By Suminda Gunaratne.

I migrated from my homeland of Sri Lanka three years ago and found a job as the Data and IT Systems officer at Reconciliation Australia. I knew little about Aboriginal and Torres Strait Islander peoples, their history or their culture. In early July I left my family in Canberra to join the Journey to Recognition. I travelled for nine days from Adelaide to Alice Springs via Port Augusta, Cooper Pedy and Uluru.

My eyes and my heart were opened by this experience; even after three years working with RA I didn’t really understand the realities of life for so many Aboriginal Australians and it was good to finally visit Aboriginal communities and experience the hospitality of Aboriginal people.

I share with other migrants to Australia a desire to find out more about Aboriginal and Torres Strait Islander peoples, to meet them and build friendships with them and the Journey allowed me to briefly experience the life and communities of Aboriginal people outside of the big cities.

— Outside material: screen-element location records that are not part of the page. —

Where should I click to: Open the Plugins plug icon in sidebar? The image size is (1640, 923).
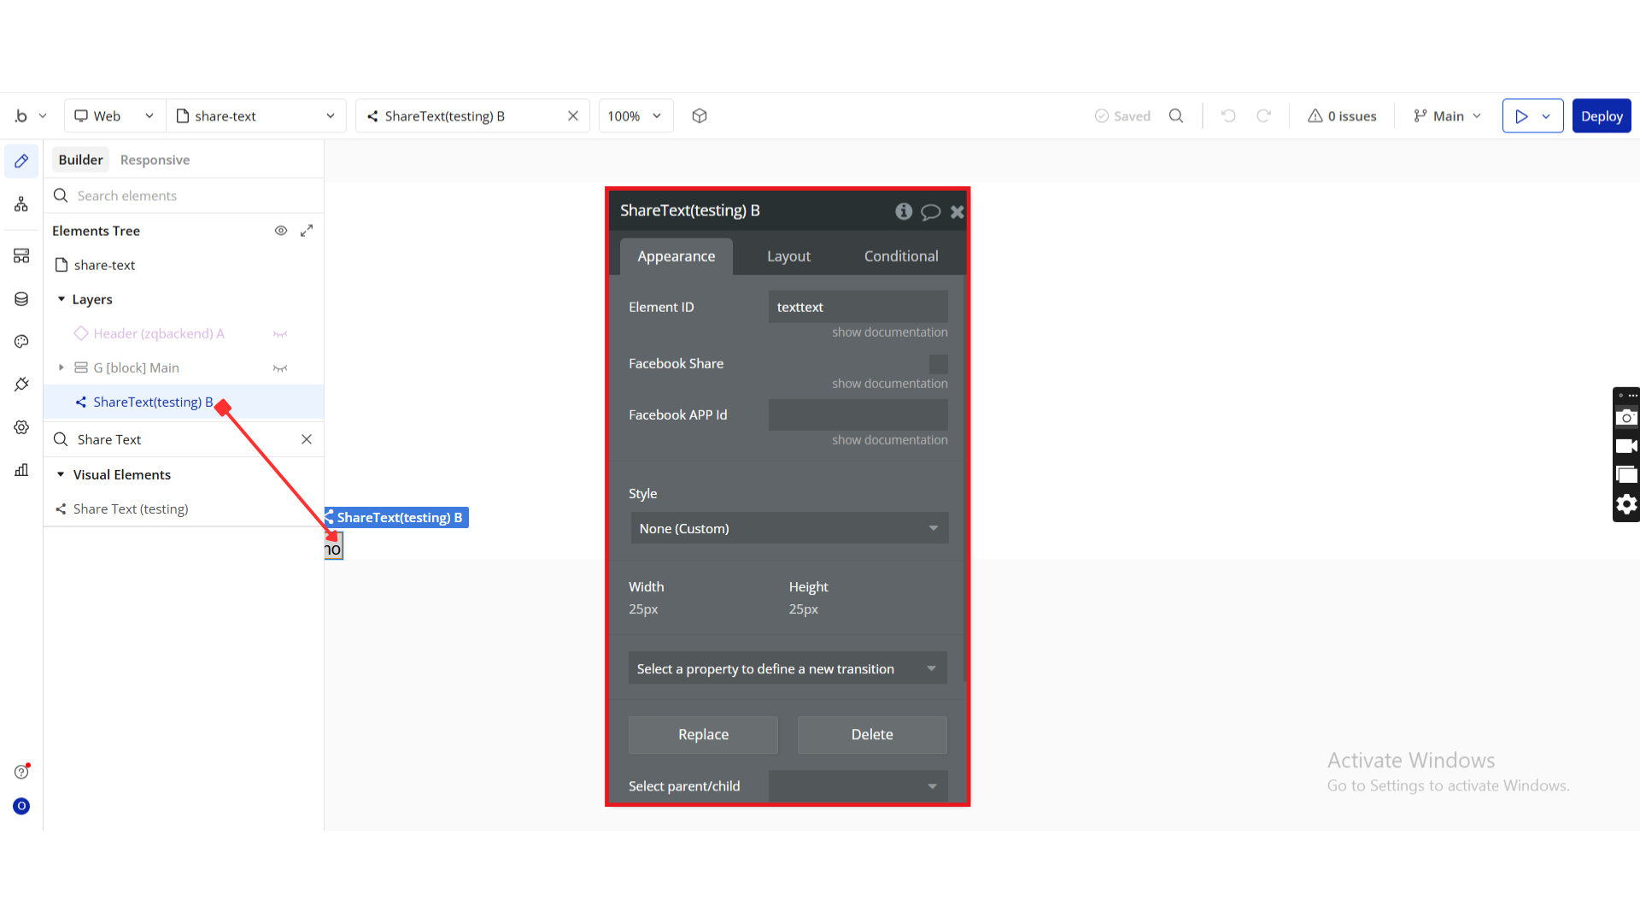click(21, 385)
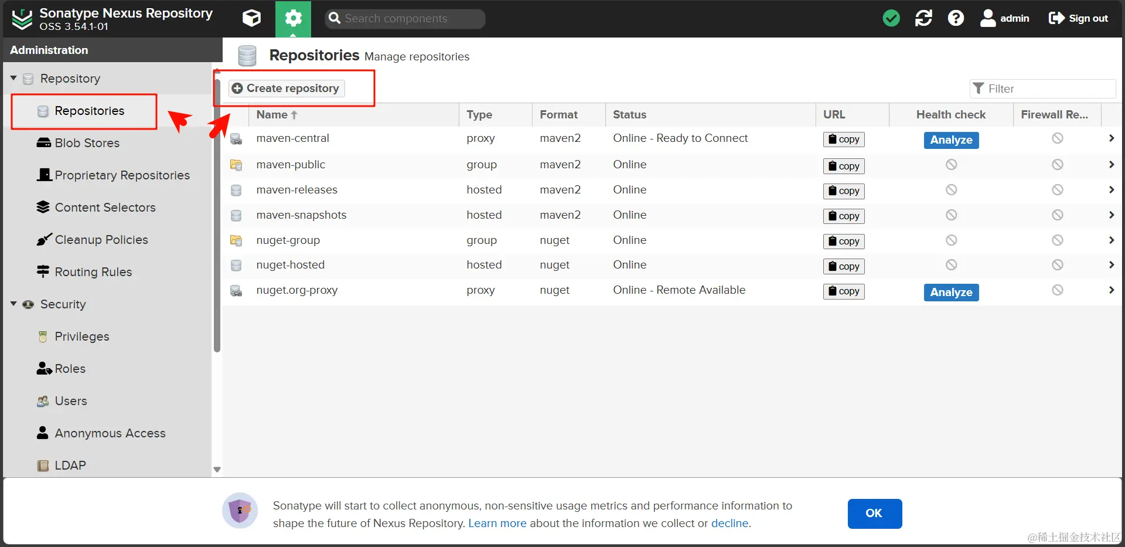Click the Administration gear icon
Screen dimensions: 1125x547
(293, 19)
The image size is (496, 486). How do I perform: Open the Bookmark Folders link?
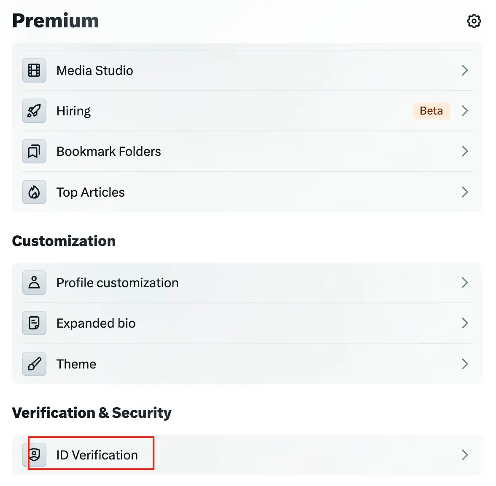pos(108,151)
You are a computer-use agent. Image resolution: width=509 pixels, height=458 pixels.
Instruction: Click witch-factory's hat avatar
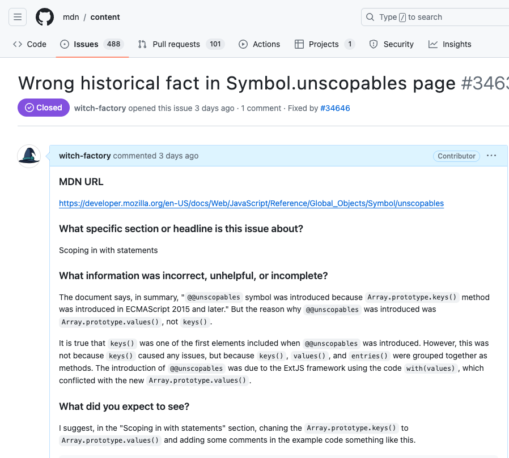click(29, 156)
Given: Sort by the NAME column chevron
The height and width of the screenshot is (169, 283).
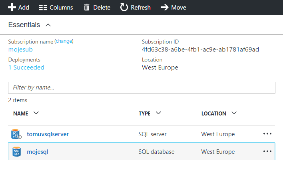Looking at the screenshot, I should tap(36, 113).
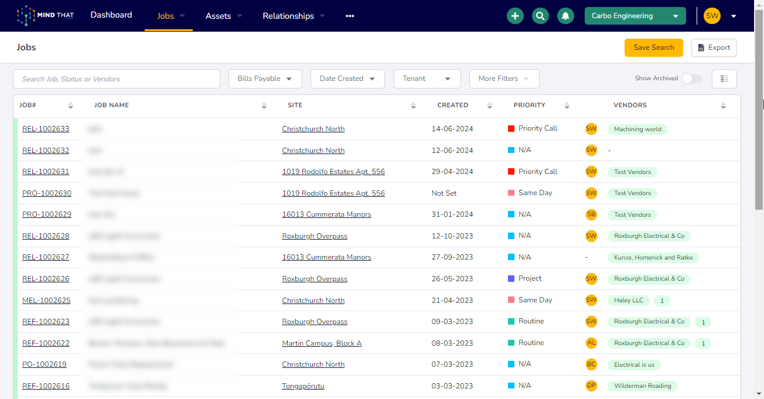The height and width of the screenshot is (399, 764).
Task: Click the more options ellipsis in navbar
Action: coord(350,16)
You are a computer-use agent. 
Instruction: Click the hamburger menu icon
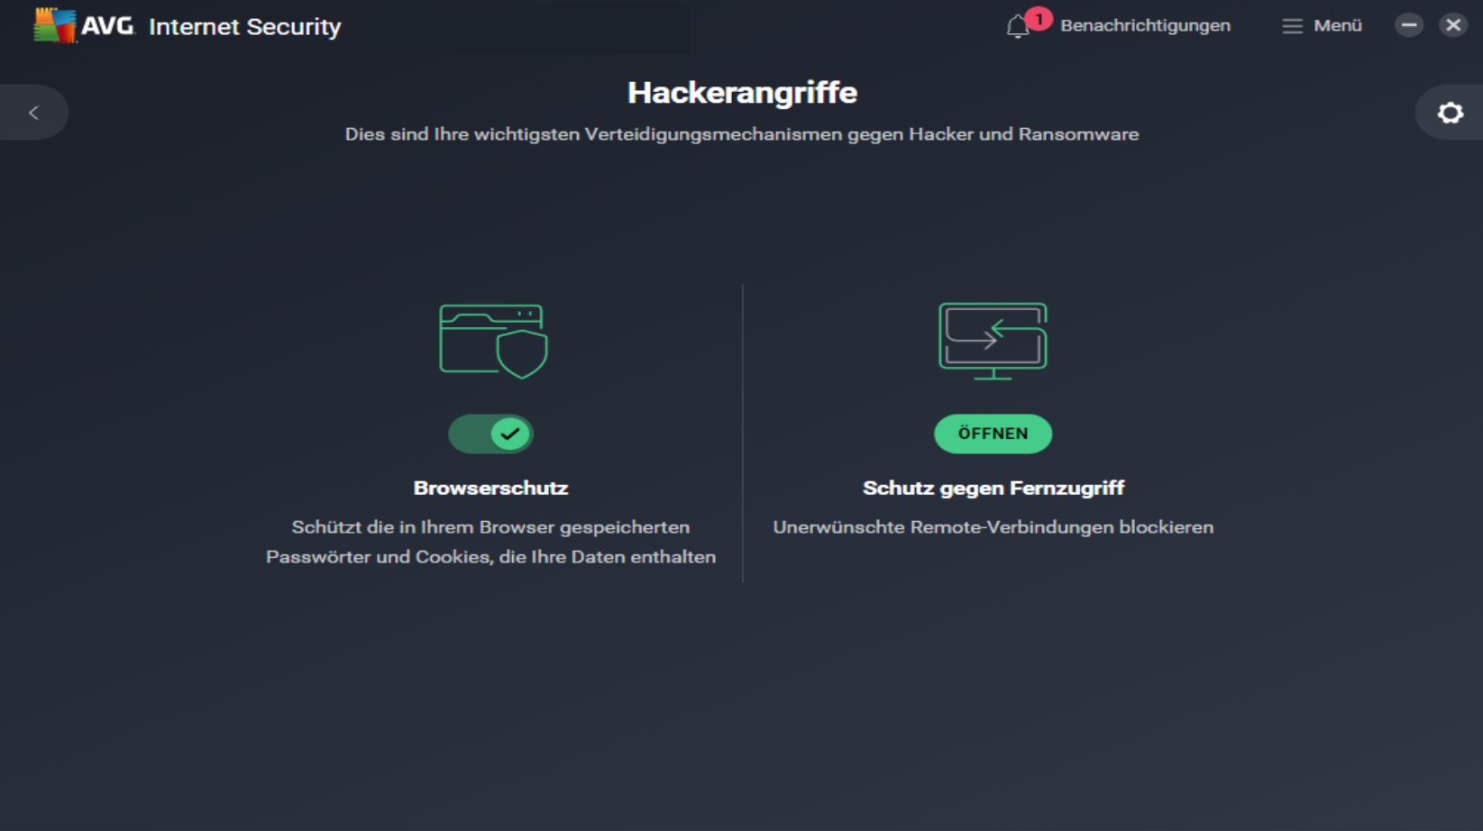pos(1292,26)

Suminda joined the Journey to Recognition on the Adelaide to Uluru leg in July, 2013.

I was surprised by the conditions people in the bush live under; the poor quality of the schools, the clinics and the homes and the huge living costs were all a surprise to me. I was dismayed by the often low expectations held by some of the Aboriginal people we met; even in a developing country like Sri Lanka the poorest people in the rural areas have high expectations for a better life for their children.

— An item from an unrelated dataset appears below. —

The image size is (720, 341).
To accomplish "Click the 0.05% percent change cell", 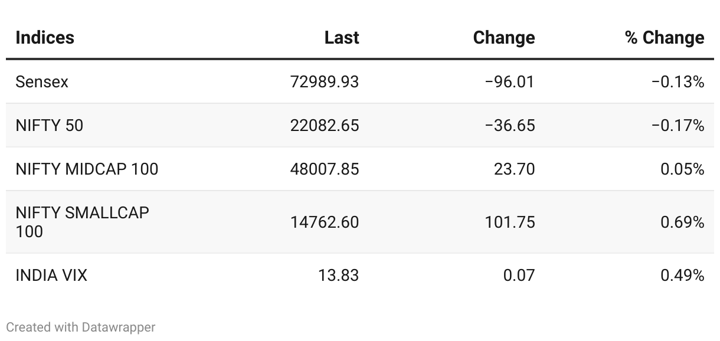I will pyautogui.click(x=682, y=169).
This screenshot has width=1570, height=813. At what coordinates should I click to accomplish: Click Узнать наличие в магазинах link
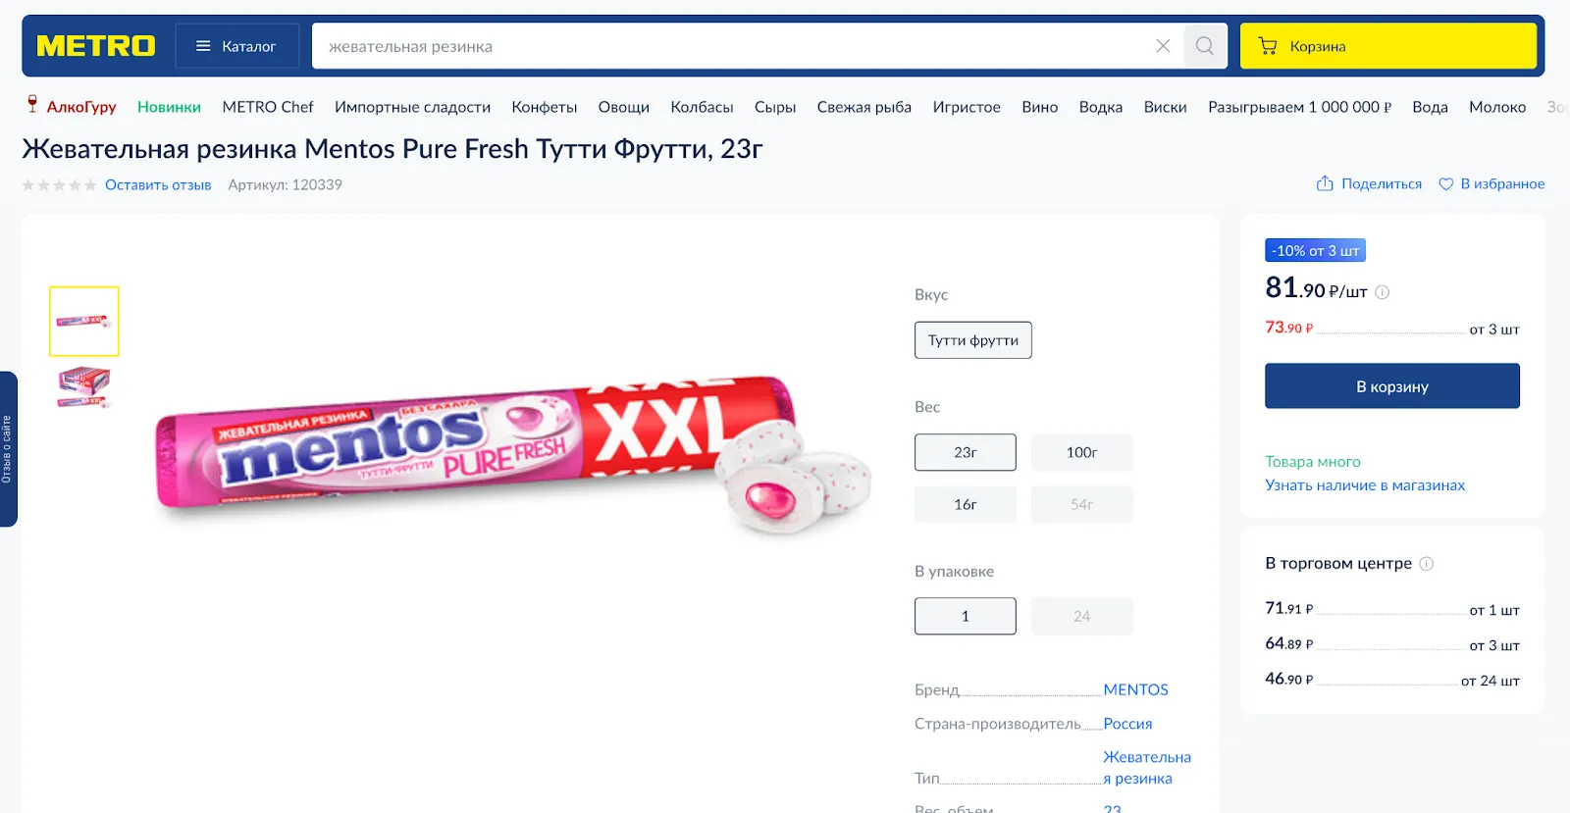(1364, 485)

I was also surprised by the good will towards reconciliation and constitutional recognition expressed by nearly all the people we met. At Uluru the local café owner demanded we leave flyers for her customers and there was great sensitivity to what we were advocating and a hunger for information about reconciliation and recognition. I expected our job of convincing local people about recognition to be harder and to feel more opposition to what we are proposing.

As the only migrant on the journey I was welcomed and shown great hospitality by the Aboriginal people I met.  The call of “Hi Brother” greeted me as I walked through communities and I was made to feel at home. I thought of the similarities between my Sri Lankan migrant people and Aboriginal people; similar emphasis on family and similar challenges to keep culture and language alive and relevant to our young people. Keeping culture and language for future generations is very important.

Arrival in Uluru after 9 days on the road from Adelaide.

In Cooper Pedy I found a small but vibrant Sri Lankan community isolated from local Aboriginal people but keen to make contact and I thought once again that more effort needs to be made by both Reconciliation Australia and Recognise to engage with Australia’s large and highly diversified migrant communities.

Within Australia’s migrant communities there is an overwhelming desire for greater knowledge about Australia’s history and friendships with Aboriginal and Torres Strait Islander peoples. We need to engage better with these communities and tap into their goodwill in the lead up to the referendum for constitutional recognition.